TASK BRIEF:
For the listing below, show each line that includes the string "computer".

(RECORDS SHOWN begins)

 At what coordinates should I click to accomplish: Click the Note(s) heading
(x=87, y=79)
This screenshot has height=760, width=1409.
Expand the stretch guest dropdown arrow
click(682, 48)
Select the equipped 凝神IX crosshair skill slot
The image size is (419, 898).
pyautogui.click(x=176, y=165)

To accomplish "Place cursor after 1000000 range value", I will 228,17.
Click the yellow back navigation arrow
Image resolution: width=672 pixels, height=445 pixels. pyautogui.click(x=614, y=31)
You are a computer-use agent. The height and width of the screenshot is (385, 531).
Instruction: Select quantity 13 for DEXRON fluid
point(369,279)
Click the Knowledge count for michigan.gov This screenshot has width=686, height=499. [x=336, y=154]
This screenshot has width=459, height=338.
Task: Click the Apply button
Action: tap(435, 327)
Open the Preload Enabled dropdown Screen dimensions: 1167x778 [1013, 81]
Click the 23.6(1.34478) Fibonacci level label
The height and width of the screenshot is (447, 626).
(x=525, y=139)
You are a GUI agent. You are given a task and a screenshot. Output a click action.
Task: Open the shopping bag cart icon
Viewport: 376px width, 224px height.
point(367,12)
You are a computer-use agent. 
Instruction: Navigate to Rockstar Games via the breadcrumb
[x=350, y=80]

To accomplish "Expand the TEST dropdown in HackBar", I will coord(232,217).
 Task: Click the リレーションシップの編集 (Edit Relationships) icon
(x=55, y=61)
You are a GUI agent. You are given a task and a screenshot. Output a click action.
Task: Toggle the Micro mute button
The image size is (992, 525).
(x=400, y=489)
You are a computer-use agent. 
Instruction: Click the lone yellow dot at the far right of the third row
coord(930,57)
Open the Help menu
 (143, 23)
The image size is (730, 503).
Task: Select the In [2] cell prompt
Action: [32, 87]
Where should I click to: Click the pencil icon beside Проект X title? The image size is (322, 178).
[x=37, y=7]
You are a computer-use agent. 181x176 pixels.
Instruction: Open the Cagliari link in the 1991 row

(RECORDS SHOWN ends)

TASK RESULT:
You are a computer-use agent. The height and width of the screenshot is (385, 531).
You are a computer-use agent. 
You are a computer-use agent. 
You are a computer-use agent. 181x176 pixels.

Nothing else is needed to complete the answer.